Tip: you can use a scarf to tie around your waist so that you can walk around wearing the Snuggie.

Now, I don't usually share with you my keen sense of fashion because I don't want to alienate people who may be less fashionable than I am. I know that I'm a regular Lauren Conrad when it comes to clothes, and not everyone can be a Lauren Conrad, so please don't feel intimidated when you view the following.

I give you. . .Snuggie fashion.


Here I was on my way to watch a soccer game.

Happy Hump Day! Keep warm!

01 November 2009

New Snuggie Commercial

The people who created the Snuggie ad campaign are hilarious geniuses. What I wouldn't give to be in the room with these people while they're brainstorming. (I imagine it's a lot like when Uncle Jesse and Uncle Joey were in the advertising business.)

"Wearing snuggies at the movies! Snuggie game night! Snuggies for dogs! The dog will be reading a book and wearing glasses! Ha! Let's do it!"

Matt pointed out the best part of the commercial to me last night: when everyone is at the soccer game in Snuggies, cheering, warm and happy, there is one person who is not happy. He's in the bottom left corner, and he's grumpy and cold. Should've brought his Snuggie.

Snuggie's commercials are so over the top and ridiculous that we can't help but pay attention. And the price point is perfect, too. I'll spend $15 or less on a funny gift for a friend (or for my dog), but anything more than that just seems irresponsible. And, by the way, Snuggies are perfect for those days when you just want to lie on the couch, eat cookies, and pretend to be paralyzed. We joke, but those things are fantastic.

31 August 2009

Summer Consequence

Oh dear God.

If you've been keeping up with the blog, then you know that I've spent the last two months of my life drinking massive amounts of boxed wine, baking and eating dozens of cupcakes, napping with the dog, and completely abandoning any semblance of a healthy lifestyle.

And it's all caught up with me. School starts tomorrow.

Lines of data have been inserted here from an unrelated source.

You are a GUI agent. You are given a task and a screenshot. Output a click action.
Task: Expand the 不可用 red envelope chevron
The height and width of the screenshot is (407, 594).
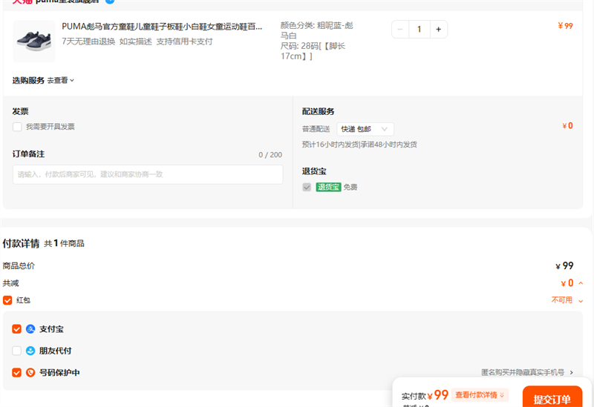(581, 301)
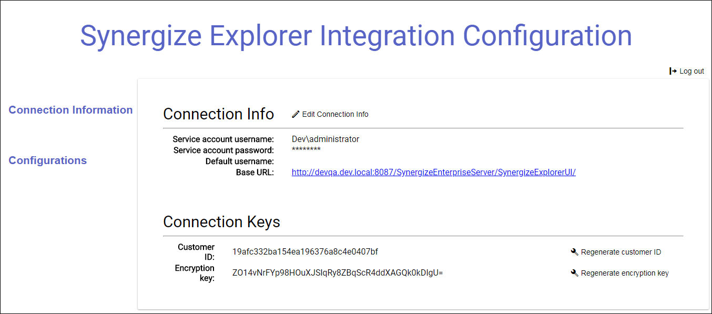
Task: Click the wrench icon for Regenerate encryption key
Action: pyautogui.click(x=574, y=273)
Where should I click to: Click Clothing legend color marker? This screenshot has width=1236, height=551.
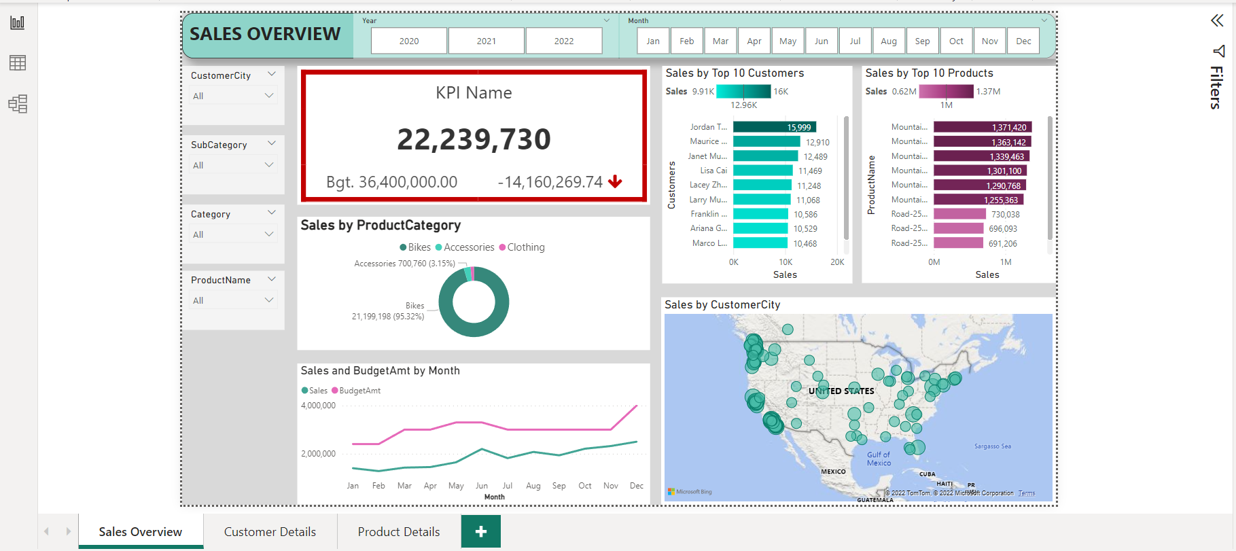[x=502, y=247]
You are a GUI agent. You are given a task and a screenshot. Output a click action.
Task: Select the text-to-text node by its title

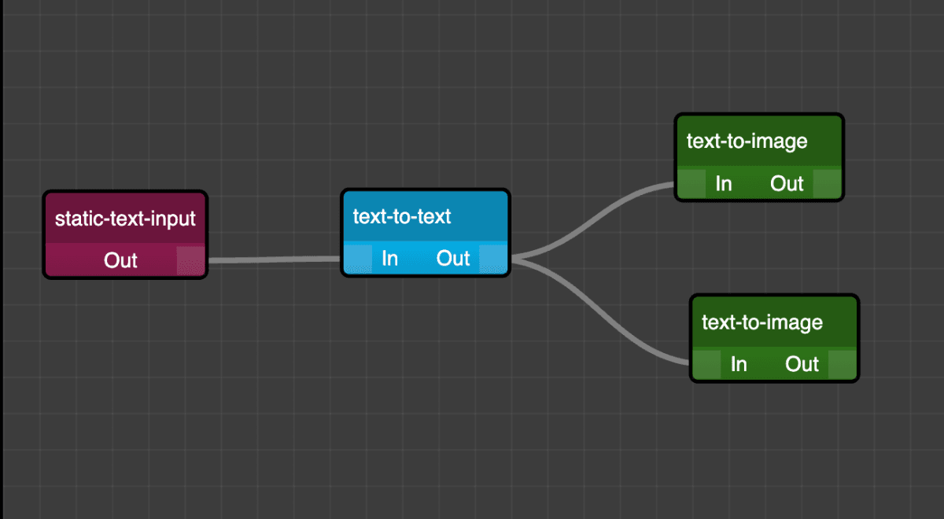tap(402, 216)
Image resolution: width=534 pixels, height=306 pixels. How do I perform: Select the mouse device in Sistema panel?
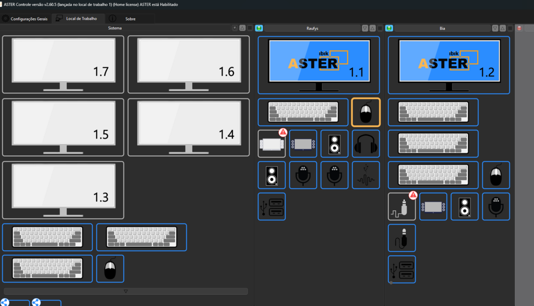click(110, 269)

Tonight I went to the closet to pick out something to wear for the big first day of school. You know, something modest but nice, something that says, "I'm your bitchy teacher; fear me." (I haven't so much as looked at my school clothes since June 12.)

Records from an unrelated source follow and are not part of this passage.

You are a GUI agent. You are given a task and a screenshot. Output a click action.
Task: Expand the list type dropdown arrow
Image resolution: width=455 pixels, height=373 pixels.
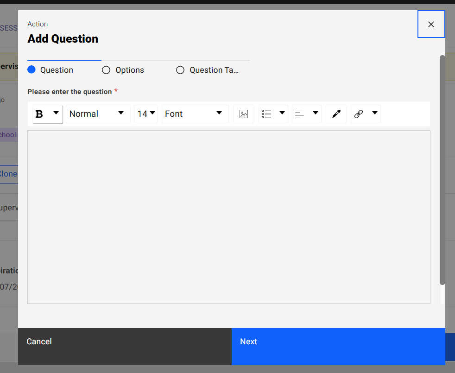tap(282, 113)
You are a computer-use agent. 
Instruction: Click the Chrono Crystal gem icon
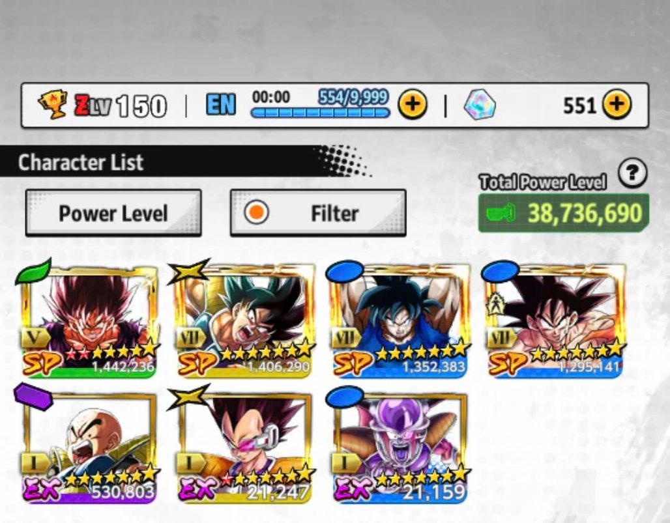click(480, 105)
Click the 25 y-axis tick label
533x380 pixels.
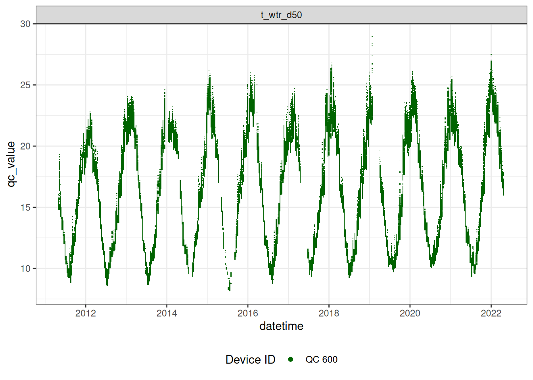tap(25, 85)
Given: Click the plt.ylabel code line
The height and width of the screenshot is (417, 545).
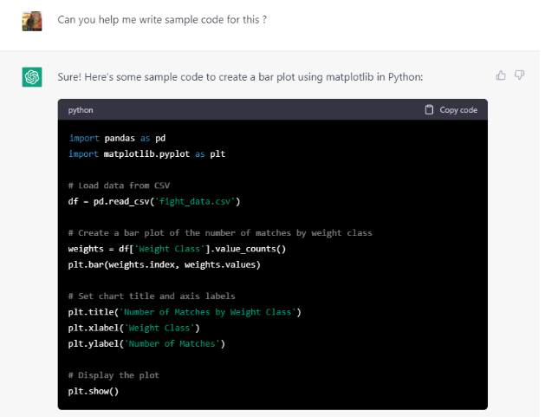Looking at the screenshot, I should (146, 343).
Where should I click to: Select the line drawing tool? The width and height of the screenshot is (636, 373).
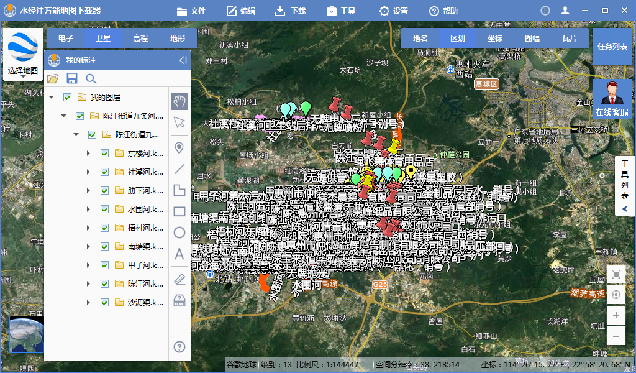click(x=179, y=169)
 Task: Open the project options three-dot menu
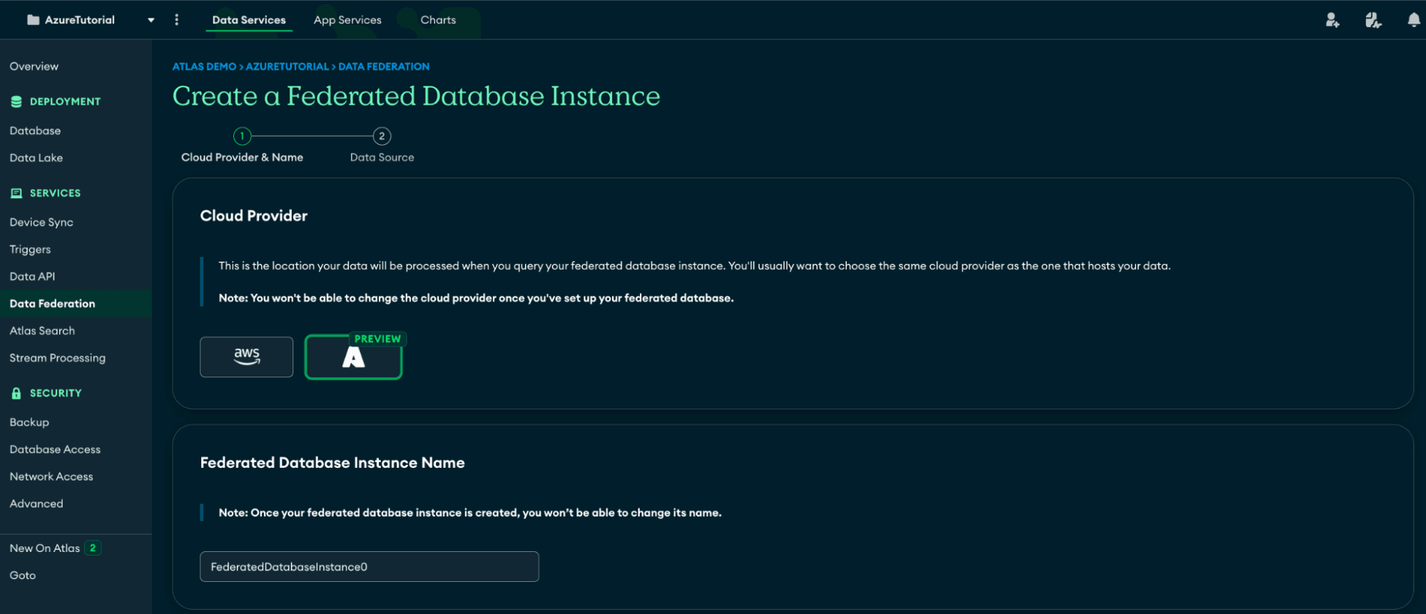(177, 20)
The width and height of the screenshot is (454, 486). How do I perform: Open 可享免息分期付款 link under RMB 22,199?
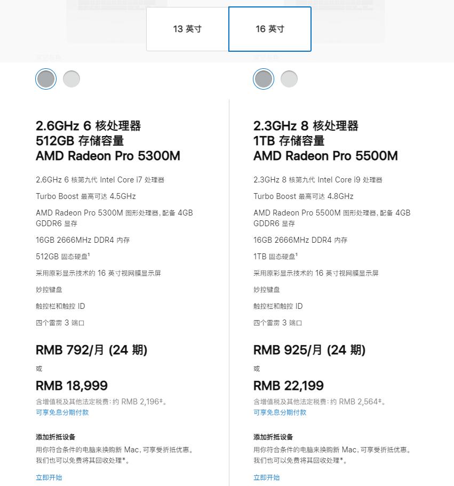280,412
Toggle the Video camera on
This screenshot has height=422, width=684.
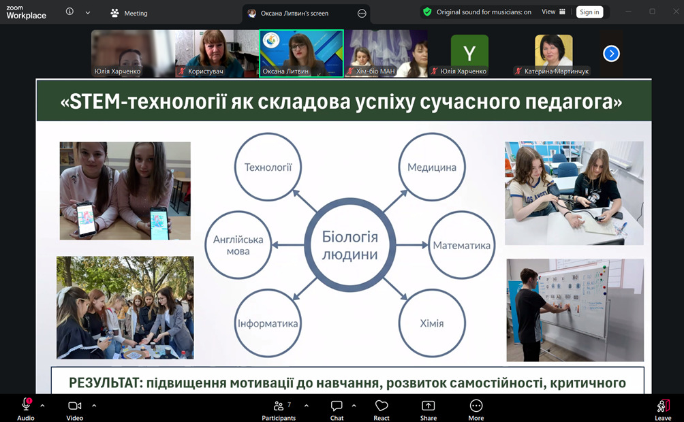[x=74, y=408]
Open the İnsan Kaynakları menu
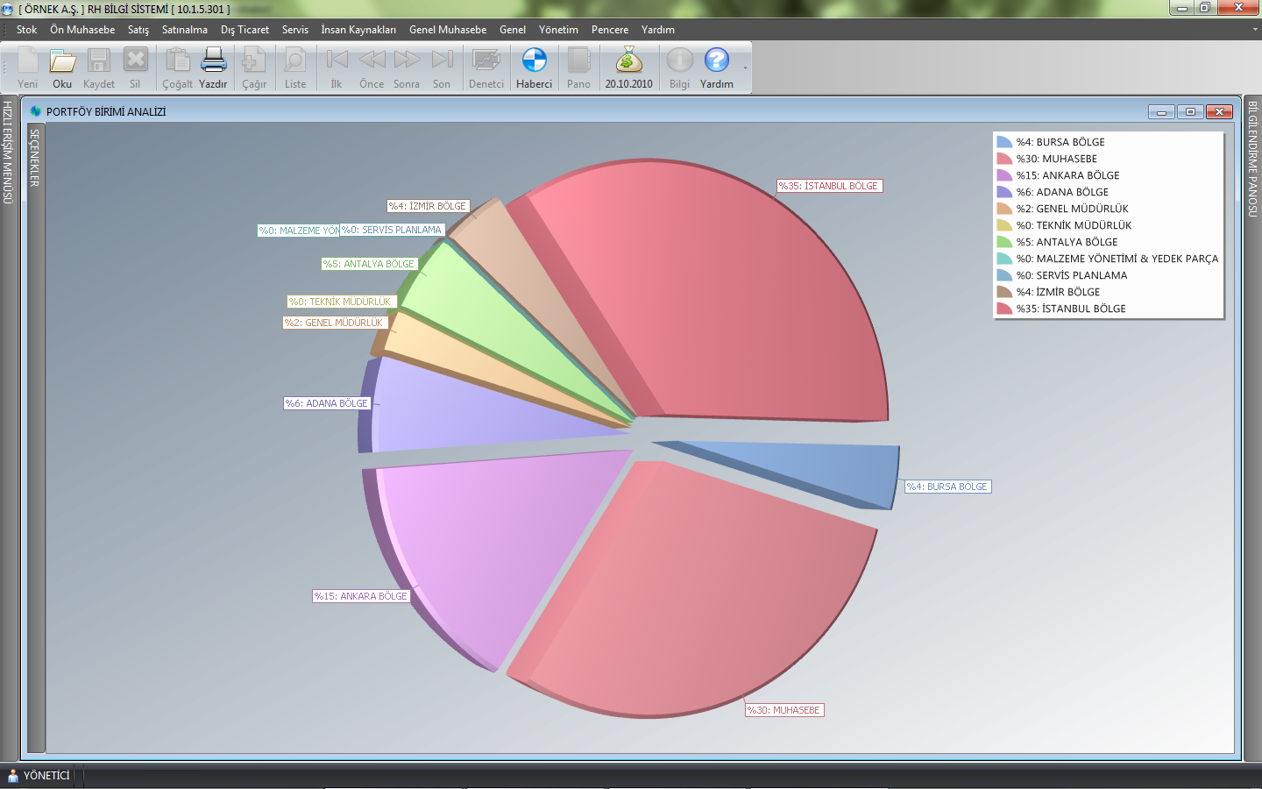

So I grabbed one of my 5 pairs of black pants, and put them on--barely. Uh oh. And then I tried on the other 4, and it wasn't pretty.

"But, you know, I just washed them and I just ate dinner and I'm pretty sure I'm retaining water."

Yeah, right.

I can't, in good conscience, even pretend that those are the reasons for this, shall we say, "growth." The real reason is that I've been in an eating contest with myself for the last two months, and the consequence is a body that's spilling out of my teacher clothes.

I know what I have to do, and it's not a pill or a binge diet or some other "get thin fast" kind of gimmick. Tomorrow I'm going to have to reconcile with Jillian Michaels and the elliptical machine and the Wii Fit balance board.

And I have to get back to daily plate (amazing online calorie counter!) and stop eating like it's my last day to live or like I'm in a hurry to have my leg amputated.

But, still I face the immediate question about what to wear for my first day of school, and the Snuggie may be the only thing that fits me right now.

At least they come in a variety of colors and patterns. And at least I have cute shoes!

21 August 2009

Christmas Gift Idea!

When Mitch is doing something ridiculously cute, Matt and I will often joke that he's in a cute contest with himself (because, really, who else would be able to compete?).

Well, it appears that the makers of the Snuggie are in a contest with themselves to create and market the silliest of products. The Snuggie itself wasn't enough. NOW AVAILABLE--Snuggie for Dogs! Click here to watch the promotional video. (Thank you, Cassie, for making me aware of this wonderful item!)

But who am I to talk shit? Not only am I the proud owner of a Snuggie, but I actually use it on occasion, and I want to make homemade Snuggies for all of my friends when I get more savvy with the sewing machine.

This time next year, there will be something different about that picture. Well, two things. I will most likely be 50 pounds lighter (ha!), and Mitch will be wearing his Snuggie as well.

Do you have a Snuggie? Do you wish you had a Snuggie, or at minimum, a Snuggie for your dog?